Lewis-Thornton says later, curled on a couch in her Chicago
apartment, "and they all raise their hands -- even some of the
teachers raise their hands." And then she drops the bomb.
"You mean you got AIDS right now?" the boys ask. "Like, this very
minute?" It's true she doesn't look ill in her size-four business
suit. But only a year ago, she wore a 12. "By the time you walk
across the stage for high-school graduation," she says quietly,
"I'll be dead."
Since 1993, Lewis-Thornton has taken a fierce brand of AIDS
activism to inner-city schools, conservative black churches and the
readers of Ebony. Her blunt, charismatic campaign has landed her on
the cover of Essence. And last January, the CBS affiliate in
Chicago, WBBM Channel 2, featured her in a news story and found her
so polished and devastatingly honest that it hired her as a
contributing editor. The result: A remarkable series of seven
first-person segments on life with AIDS, each nearly five minutes
long -- an eternity in TV news -- and a team of telephone counselors
who fielded questions about HIV until midnight. Reaction to the
series was so strong the station renewed Lewis-Thornton's contract
last summer for several more episodes and is exploring airing the
programs in other markets.
Lewis-Thornton had always planned on fighting her way to the
bigtime. It just wasn't supposed to happen like this.

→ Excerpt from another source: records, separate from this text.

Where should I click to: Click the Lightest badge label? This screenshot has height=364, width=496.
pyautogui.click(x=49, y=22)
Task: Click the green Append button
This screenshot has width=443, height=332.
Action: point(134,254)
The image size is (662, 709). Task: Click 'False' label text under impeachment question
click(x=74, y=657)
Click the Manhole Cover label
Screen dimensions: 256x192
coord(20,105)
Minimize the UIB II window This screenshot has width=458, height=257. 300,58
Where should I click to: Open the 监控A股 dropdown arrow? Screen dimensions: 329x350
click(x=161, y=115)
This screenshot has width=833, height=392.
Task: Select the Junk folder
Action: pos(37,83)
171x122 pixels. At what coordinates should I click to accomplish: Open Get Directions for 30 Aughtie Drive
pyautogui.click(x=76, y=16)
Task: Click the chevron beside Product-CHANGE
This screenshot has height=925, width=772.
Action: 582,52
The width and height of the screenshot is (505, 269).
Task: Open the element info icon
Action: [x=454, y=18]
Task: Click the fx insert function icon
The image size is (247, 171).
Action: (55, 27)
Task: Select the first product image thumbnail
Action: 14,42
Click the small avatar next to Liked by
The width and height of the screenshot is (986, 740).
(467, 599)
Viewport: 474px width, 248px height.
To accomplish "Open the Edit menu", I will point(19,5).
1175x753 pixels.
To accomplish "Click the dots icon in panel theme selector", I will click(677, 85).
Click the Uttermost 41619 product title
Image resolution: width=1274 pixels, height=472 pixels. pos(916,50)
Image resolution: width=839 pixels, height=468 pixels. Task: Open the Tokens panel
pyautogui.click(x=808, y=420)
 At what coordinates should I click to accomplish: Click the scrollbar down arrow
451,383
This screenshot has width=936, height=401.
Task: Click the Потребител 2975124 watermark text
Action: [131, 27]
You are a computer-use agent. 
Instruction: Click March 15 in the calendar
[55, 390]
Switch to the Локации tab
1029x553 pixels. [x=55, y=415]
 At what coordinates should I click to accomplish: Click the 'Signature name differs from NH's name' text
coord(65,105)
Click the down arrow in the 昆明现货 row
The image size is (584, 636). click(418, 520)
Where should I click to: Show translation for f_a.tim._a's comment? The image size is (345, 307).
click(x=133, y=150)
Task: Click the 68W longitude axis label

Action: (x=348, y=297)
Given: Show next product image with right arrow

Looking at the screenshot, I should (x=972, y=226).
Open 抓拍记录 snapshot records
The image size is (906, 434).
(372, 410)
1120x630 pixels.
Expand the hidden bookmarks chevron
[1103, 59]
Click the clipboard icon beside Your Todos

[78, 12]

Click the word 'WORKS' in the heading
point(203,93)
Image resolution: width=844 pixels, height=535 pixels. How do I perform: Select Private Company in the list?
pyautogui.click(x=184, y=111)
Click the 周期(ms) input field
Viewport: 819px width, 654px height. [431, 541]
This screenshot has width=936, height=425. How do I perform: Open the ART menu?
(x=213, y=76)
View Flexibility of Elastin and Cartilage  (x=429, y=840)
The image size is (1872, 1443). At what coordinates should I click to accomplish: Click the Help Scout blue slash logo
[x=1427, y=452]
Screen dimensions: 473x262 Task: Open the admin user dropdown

Rae Lewis' parents were heroin addicts, and her father was killed
when she was three years old. She was raised by an abusive alcoholic
grandmother in a poor neighborhood in Chicago -- yet pushed herself
to graduate magna cum laude from the University of Pennsylvania. An
obsessive workaholic and "quintessential Buppie," Lewis-Thornton
played by all the rules: Church, no drugs, no drink, no one-night
stands. By 1984, she was the national deputy youth director for
Jackson's presidential campaign and was fast becoming a rising star
behind the scenes in black national politics. And then, during a
shortage in the blood supply in 1986, she organized a blood drive.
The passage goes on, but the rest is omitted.